INSTRUCTIONS TO FOLLOW: Below is a set of records; restate each one word for word.

───── PROVIDED DATA

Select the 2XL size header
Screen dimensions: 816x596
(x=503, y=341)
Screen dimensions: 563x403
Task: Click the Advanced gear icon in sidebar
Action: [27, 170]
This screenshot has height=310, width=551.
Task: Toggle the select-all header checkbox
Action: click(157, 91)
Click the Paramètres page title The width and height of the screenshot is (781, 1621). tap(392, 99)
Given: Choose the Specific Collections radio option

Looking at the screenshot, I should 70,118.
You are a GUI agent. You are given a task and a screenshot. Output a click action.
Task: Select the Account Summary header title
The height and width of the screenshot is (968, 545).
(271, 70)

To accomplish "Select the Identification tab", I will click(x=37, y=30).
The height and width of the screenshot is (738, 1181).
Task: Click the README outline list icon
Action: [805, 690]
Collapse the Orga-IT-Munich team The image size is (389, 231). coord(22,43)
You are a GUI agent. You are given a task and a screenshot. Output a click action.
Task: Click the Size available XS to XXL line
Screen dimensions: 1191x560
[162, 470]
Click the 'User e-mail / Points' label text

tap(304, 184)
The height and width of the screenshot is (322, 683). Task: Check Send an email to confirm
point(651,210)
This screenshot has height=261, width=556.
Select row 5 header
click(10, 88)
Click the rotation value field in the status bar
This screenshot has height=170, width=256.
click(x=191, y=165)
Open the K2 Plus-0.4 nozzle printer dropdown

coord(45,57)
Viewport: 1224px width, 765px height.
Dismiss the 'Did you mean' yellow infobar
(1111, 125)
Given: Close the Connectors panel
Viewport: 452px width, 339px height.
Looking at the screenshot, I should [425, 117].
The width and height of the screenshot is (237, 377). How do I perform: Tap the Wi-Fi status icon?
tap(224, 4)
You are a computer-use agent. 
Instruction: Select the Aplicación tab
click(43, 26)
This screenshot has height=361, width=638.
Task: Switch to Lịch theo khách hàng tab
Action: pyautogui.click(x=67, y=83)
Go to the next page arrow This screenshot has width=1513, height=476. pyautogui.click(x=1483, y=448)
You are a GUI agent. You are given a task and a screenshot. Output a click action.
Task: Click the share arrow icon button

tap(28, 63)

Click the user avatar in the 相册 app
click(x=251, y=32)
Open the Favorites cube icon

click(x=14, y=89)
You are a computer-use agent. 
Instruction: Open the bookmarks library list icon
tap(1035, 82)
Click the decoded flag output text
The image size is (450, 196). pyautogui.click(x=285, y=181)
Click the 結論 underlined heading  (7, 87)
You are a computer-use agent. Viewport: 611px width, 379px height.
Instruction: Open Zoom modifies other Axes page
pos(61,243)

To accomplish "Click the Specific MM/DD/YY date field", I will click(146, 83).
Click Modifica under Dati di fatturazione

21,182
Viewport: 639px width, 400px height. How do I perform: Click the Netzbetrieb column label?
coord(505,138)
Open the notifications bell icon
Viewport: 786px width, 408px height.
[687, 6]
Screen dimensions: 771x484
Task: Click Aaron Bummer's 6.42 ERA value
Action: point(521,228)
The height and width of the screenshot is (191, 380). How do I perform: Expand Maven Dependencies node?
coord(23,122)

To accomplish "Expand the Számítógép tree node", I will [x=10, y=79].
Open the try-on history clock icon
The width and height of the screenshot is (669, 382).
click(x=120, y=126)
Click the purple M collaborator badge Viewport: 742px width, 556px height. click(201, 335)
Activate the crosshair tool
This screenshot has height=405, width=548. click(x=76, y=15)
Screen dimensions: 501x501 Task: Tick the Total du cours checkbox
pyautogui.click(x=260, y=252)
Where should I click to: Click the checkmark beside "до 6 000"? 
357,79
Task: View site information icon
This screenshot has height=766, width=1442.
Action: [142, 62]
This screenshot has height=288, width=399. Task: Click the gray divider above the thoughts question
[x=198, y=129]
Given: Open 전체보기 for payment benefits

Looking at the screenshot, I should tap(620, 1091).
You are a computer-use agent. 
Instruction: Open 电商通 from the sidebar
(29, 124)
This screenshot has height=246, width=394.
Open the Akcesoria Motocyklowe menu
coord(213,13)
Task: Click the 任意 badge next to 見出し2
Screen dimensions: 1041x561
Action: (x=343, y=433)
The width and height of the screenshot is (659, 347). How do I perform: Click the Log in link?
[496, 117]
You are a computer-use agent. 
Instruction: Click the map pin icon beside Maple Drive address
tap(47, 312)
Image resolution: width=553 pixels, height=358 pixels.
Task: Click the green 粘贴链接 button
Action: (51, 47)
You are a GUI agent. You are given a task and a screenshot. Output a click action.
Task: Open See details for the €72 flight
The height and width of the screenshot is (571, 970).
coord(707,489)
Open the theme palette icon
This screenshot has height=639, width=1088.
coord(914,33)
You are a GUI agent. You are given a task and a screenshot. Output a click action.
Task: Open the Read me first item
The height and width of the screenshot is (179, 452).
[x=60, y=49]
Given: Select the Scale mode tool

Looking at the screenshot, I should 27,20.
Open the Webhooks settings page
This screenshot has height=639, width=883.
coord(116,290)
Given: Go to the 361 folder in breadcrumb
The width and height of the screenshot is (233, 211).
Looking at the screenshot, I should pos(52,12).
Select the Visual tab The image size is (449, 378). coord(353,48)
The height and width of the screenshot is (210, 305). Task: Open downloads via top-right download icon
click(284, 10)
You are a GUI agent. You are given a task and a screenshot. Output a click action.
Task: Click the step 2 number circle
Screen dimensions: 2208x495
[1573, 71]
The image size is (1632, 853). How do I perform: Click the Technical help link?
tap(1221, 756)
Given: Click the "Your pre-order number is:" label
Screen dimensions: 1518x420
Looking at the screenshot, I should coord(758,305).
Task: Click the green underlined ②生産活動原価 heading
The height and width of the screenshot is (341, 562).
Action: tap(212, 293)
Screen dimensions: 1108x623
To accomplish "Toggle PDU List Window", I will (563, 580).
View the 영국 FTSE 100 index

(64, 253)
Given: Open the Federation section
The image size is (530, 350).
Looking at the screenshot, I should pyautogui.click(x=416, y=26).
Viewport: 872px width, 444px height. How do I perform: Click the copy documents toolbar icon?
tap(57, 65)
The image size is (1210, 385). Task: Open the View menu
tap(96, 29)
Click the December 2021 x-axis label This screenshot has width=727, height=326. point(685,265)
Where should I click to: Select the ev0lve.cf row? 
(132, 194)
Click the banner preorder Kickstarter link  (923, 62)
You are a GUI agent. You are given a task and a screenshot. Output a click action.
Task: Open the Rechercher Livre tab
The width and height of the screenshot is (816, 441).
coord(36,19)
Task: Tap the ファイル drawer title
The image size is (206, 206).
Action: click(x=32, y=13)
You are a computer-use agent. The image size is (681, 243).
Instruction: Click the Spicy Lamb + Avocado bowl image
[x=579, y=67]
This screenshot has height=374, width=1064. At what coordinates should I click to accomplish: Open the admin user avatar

──────────

RESULT OF THE TASK:
Select the 2XL size header
Screen dimensions: 816x596
(x=503, y=341)
Screen dimensions: 563x403
Task: Click the Advanced gear icon in sidebar
Action: [27, 170]
This screenshot has height=310, width=551.
Task: Toggle the select-all header checkbox
Action: click(157, 91)
Click the Paramètres page title The width and height of the screenshot is (781, 1621). tap(392, 99)
Given: Choose the Specific Collections radio option

Looking at the screenshot, I should 70,118.
You are a GUI agent. You are given a task and a screenshot. Output a click action.
Task: Select the Account Summary header title
The height and width of the screenshot is (968, 545).
(271, 70)

To accomplish "Select the Identification tab", I will click(x=37, y=30).
The height and width of the screenshot is (738, 1181).
Task: Click the README outline list icon
Action: [805, 690]
Collapse the Orga-IT-Munich team The image size is (389, 231). coord(22,43)
You are a GUI agent. You are given a task and a screenshot. Output a click action.
Task: Click the Size available XS to XXL line
Screen dimensions: 1191x560
[162, 470]
Click the 'User e-mail / Points' label text

tap(304, 184)
The height and width of the screenshot is (322, 683). Task: Check Send an email to confirm
point(651,210)
This screenshot has height=261, width=556.
Select row 5 header
click(10, 88)
Click the rotation value field in the status bar
This screenshot has height=170, width=256.
click(x=191, y=165)
Open the K2 Plus-0.4 nozzle printer dropdown

coord(45,57)
Viewport: 1224px width, 765px height.
Dismiss the 'Did you mean' yellow infobar
(1111, 125)
Given: Close the Connectors panel
Viewport: 452px width, 339px height.
Looking at the screenshot, I should [425, 117].
The width and height of the screenshot is (237, 377). How do I perform: Tap the Wi-Fi status icon?
tap(224, 4)
You are a computer-use agent. 
Instruction: Select the Aplicación tab
click(43, 26)
This screenshot has height=361, width=638.
Task: Switch to Lịch theo khách hàng tab
Action: pyautogui.click(x=67, y=83)
Go to the next page arrow This screenshot has width=1513, height=476. pyautogui.click(x=1483, y=448)
You are a GUI agent. You are given a task and a screenshot. Output a click action.
Task: Click the share arrow icon button

tap(28, 63)

Click the user avatar in the 相册 app
click(x=251, y=32)
Open the Favorites cube icon

click(x=14, y=89)
You are a computer-use agent. 
Instruction: Open the bookmarks library list icon
tap(1035, 82)
Click the decoded flag output text
The image size is (450, 196). pyautogui.click(x=285, y=181)
Click the 結論 underlined heading  (7, 87)
You are a computer-use agent. Viewport: 611px width, 379px height.
Instruction: Open Zoom modifies other Axes page
pos(61,243)

To accomplish "Click the Specific MM/DD/YY date field", I will click(146, 83).
Click Modifica under Dati di fatturazione

21,182
Viewport: 639px width, 400px height. How do I perform: Click the Netzbetrieb column label?
coord(505,138)
Open the notifications bell icon
Viewport: 786px width, 408px height.
[687, 6]
Screen dimensions: 771x484
Task: Click Aaron Bummer's 6.42 ERA value
Action: point(521,228)
The height and width of the screenshot is (191, 380). How do I perform: Expand Maven Dependencies node?
coord(23,122)

To accomplish "Expand the Számítógép tree node", I will [x=10, y=79].
Open the try-on history clock icon
The width and height of the screenshot is (669, 382).
click(x=120, y=126)
Click the purple M collaborator badge Viewport: 742px width, 556px height. click(201, 335)
Activate the crosshair tool
This screenshot has height=405, width=548. click(x=76, y=15)
Screen dimensions: 501x501 Task: Tick the Total du cours checkbox
pyautogui.click(x=260, y=252)
Where should I click to: Click the checkmark beside "до 6 000"? 
357,79
Task: View site information icon
This screenshot has height=766, width=1442.
Action: [142, 62]
This screenshot has height=288, width=399. Task: Click the gray divider above the thoughts question
[x=198, y=129]
Given: Open 전체보기 for payment benefits

Looking at the screenshot, I should tap(620, 1091).
You are a computer-use agent. 
Instruction: Open 电商通 from the sidebar
(29, 124)
This screenshot has height=246, width=394.
Open the Akcesoria Motocyklowe menu
coord(213,13)
Task: Click the 任意 badge next to 見出し2
Screen dimensions: 1041x561
Action: (x=343, y=433)
The width and height of the screenshot is (659, 347). How do I perform: Click the Log in link?
[496, 117]
You are a computer-use agent. 
Instruction: Click the map pin icon beside Maple Drive address
tap(47, 312)
Image resolution: width=553 pixels, height=358 pixels.
Task: Click the green 粘贴链接 button
Action: (51, 47)
You are a GUI agent. You are given a task and a screenshot. Output a click action.
Task: Open See details for the €72 flight
The height and width of the screenshot is (571, 970).
coord(707,489)
Open the theme palette icon
This screenshot has height=639, width=1088.
coord(914,33)
You are a GUI agent. You are given a task and a screenshot. Output a click action.
Task: Open the Read me first item
The height and width of the screenshot is (179, 452).
[x=60, y=49]
Given: Select the Scale mode tool

Looking at the screenshot, I should 27,20.
Open the Webhooks settings page
This screenshot has height=639, width=883.
coord(116,290)
Given: Go to the 361 folder in breadcrumb
The width and height of the screenshot is (233, 211).
Looking at the screenshot, I should pos(52,12).
Select the Visual tab The image size is (449, 378). coord(353,48)
The height and width of the screenshot is (210, 305). Task: Open downloads via top-right download icon
click(284, 10)
You are a GUI agent. You are given a task and a screenshot. Output a click action.
Task: Click the step 2 number circle
Screen dimensions: 2208x495
[1573, 71]
The image size is (1632, 853). How do I perform: Click the Technical help link?
tap(1221, 756)
Given: Click the "Your pre-order number is:" label
Screen dimensions: 1518x420
Looking at the screenshot, I should coord(758,305).
Task: Click the green underlined ②生産活動原価 heading
The height and width of the screenshot is (341, 562).
Action: tap(212, 293)
Screen dimensions: 1108x623
To accomplish "Toggle PDU List Window", I will (563, 580).
View the 영국 FTSE 100 index

(64, 253)
Given: Open the Federation section
The image size is (530, 350).
Looking at the screenshot, I should pyautogui.click(x=416, y=26).
Viewport: 872px width, 444px height. How do I perform: Click the copy documents toolbar icon?
tap(57, 65)
The image size is (1210, 385). Task: Open the View menu
tap(96, 29)
Click the December 2021 x-axis label This screenshot has width=727, height=326. point(685,265)
Where should I click to: Select the ev0lve.cf row? 
(132, 194)
Click the banner preorder Kickstarter link  (923, 62)
You are a GUI agent. You are given a task and a screenshot. Output a click action.
Task: Open the Rechercher Livre tab
The width and height of the screenshot is (816, 441).
coord(36,19)
Task: Tap the ファイル drawer title
The image size is (206, 206).
Action: click(x=32, y=13)
You are a computer-use agent. The image size is (681, 243).
Instruction: Click the Spicy Lamb + Avocado bowl image
[x=579, y=67]
This screenshot has height=374, width=1064. At what coordinates should I click to accomplish: Open the admin user avatar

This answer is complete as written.